💪

Smooth Muscle Contraction and Relaxation

Jul 18, 2024

Smooth Muscle Contraction and Relaxation

Overview

  • Introduction to smooth muscle mechanics.
  • Comparison with skeletal muscle contraction.
  • Detailed steps of skeletal muscle contraction.

Skeletal Muscle Contraction

  • Neuromuscular Junction: Action potential arrives, acetylcholine released.
  • Muscle Membrane: Acetylcholine binds, sodium enters, End Plate Potential (threshold reached).
  • Action Potential: Propagation along membrane and into T-tubules.
  • Surface Reaction: Dihydropyridine Receptor (calcium channel) activates Ryanodine Receptor (sarcoplasmic reticulum surface).
  • Calcium Release: Calcium exits sarcoplasmic reticulum, binds to Troponin C.
  • Contraction: Troponin C moves tropomyosin, myosin binds to actin, ATPase activity in myosin head bends, thin filament slides, sarcomere shortens.
  • Relaxation: Calcium ATPase pumps calcium back, muscle relaxes as calcium levels drop.

Smooth Muscle Contraction

  • Calcium Requirement: Intracellular calcium level rise necessary for contraction; sources differ from skeletal muscle.
  • Voltage-Dependent Pathways: Action potentials driven more by calcium entry than sodium in smooth muscle.
  • Resting Membrane Potential: Variable in smooth muscle; features spike potentials and plateaus (slow calcium channel closure).
  • Single vs. Multi-Unit: Single-unit (action potentials, self-generating waves) vs. multi-unit (independent cells, junctional potentials).

Mechanisms of Depolarization

  • Slow Wave Rhythm: Self-generated in single-unit muscles, isn’t strong enough alone—requires reaching threshold for action potentials.
  • Local Factors: Oxygen, carbon dioxide, hydrogen ion levels influence contraction (e.g., blood vessel dilation/constriction).

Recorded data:
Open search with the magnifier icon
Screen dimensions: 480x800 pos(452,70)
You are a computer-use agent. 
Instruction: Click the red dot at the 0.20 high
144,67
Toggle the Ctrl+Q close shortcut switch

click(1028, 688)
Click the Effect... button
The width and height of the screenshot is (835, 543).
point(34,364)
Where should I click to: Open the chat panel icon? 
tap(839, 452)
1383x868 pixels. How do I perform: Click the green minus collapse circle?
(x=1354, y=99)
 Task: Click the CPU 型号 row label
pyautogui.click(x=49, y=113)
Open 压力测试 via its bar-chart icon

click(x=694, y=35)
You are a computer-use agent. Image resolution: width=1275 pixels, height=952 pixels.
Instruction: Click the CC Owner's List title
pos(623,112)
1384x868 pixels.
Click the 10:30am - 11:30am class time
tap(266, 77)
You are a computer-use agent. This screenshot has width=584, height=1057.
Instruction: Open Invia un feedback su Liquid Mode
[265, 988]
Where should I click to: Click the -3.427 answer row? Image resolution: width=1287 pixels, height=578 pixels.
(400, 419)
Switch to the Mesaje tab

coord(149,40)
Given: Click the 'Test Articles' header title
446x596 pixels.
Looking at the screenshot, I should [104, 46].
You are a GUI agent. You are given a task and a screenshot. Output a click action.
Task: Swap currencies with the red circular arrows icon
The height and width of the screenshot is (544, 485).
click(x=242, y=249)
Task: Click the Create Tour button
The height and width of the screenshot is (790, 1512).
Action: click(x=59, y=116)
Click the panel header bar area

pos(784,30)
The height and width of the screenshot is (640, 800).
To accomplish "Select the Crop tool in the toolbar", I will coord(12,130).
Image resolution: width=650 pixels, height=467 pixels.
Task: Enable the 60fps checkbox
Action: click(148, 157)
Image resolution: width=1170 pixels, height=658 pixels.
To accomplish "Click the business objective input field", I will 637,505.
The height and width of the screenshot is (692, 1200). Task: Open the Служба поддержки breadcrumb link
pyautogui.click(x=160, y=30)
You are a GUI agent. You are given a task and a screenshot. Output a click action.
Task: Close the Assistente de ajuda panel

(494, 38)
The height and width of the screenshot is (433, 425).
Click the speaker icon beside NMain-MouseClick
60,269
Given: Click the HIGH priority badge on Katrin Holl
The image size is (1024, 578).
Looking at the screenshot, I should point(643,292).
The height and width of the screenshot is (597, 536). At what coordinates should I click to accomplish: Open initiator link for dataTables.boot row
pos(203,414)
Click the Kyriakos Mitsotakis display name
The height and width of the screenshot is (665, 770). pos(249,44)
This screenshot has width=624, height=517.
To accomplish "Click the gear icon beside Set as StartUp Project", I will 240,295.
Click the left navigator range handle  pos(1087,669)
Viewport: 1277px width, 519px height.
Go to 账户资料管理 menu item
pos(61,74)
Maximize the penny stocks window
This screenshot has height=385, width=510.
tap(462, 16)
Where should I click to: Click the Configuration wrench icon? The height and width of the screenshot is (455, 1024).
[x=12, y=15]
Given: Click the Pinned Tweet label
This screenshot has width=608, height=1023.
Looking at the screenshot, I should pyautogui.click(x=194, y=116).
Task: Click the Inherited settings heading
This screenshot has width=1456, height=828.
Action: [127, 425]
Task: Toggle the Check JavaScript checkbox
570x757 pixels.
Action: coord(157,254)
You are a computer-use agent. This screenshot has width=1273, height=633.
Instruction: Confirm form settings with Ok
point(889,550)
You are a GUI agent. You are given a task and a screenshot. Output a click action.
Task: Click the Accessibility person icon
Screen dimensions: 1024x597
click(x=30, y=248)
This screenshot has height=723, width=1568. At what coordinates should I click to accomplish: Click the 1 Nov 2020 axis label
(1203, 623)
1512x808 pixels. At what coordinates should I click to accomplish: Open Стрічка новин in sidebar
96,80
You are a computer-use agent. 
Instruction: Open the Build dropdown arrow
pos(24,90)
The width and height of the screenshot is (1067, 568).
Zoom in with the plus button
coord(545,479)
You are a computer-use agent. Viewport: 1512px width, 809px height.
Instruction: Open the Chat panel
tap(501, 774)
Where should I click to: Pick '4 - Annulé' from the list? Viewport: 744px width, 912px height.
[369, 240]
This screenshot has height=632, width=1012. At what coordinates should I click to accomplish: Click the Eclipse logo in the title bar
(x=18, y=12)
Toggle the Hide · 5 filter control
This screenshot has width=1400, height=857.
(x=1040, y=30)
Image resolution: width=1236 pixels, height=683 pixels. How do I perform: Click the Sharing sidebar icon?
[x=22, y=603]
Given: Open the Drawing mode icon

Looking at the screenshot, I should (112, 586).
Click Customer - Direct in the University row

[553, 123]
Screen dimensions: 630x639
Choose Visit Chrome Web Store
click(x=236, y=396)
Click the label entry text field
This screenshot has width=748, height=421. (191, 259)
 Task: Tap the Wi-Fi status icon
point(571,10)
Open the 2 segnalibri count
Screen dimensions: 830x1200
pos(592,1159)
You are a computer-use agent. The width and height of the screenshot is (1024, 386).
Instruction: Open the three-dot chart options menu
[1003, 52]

# [Brief 1]
Summarize the notes on smooth muscle contraction and relaxation in two sentences.
# [Brief 2]
Carry on the notes on smooth muscle contraction and relaxation from the point where they stop.

# [Answer area 1]
In skeletal muscle, acetylcholine released at the neuromuscular junction triggers an action potential that leads to calcium release from the sarcoplasmic reticulum, and calcium binding to Troponin C lets myosin bind actin so the sarcomere shortens, while a calcium ATPase pumps calcium back for relaxation. Smooth muscle also needs a rise in intracellular calcium to contract, but its calcium sources differ, its action potentials depend more on calcium entry than on sodium, and depolarization can come from self-generated slow waves or from local factors such as oxygen, carbon dioxide, and hydrogen ion levels.

# [Answer area 2]
  • Hormonal Factors: Hormones acting on ligand-gated calcium channels, activating second messengers (e.g., phospholipase C producing IP3).
  • Calcium-Induced Calcium Release: IP3 important, extracellular fluid primary source of calcium.

Contractile Machinery

  • Different Proteins: No troponin, uses calmodulin instead.
  • Calcium-Calmodulin Complex: Forms, activates protein kinase, phosphorylates Calponin (removes myosin ATPase inhibition), activates myosin light chain kinase (MLCK).
  • Phosphorylation: Myosin needs phosphorylation for ATPase activity—essential for cross-bridge cycling.

Relaxation Process

  • Calcium Removal: ATPase pumps and sodium-calcium exchangers reduce intracellular calcium.
  • Dephosphorylation: Myosin light chain phosphatase removes phosphate—stopping contraction.

Special Mechanisms

  • Latch-Bridge Phenomenon: Sustain contraction without ATP use (slow actin-myosin cycling).
  • Stress-Relaxation: Adaptation to stretch, e.g., bladder expansion.
  • Regulatory Factors: Neural, hormonal, neurotransmitters, local factors determine contraction/relaxation state.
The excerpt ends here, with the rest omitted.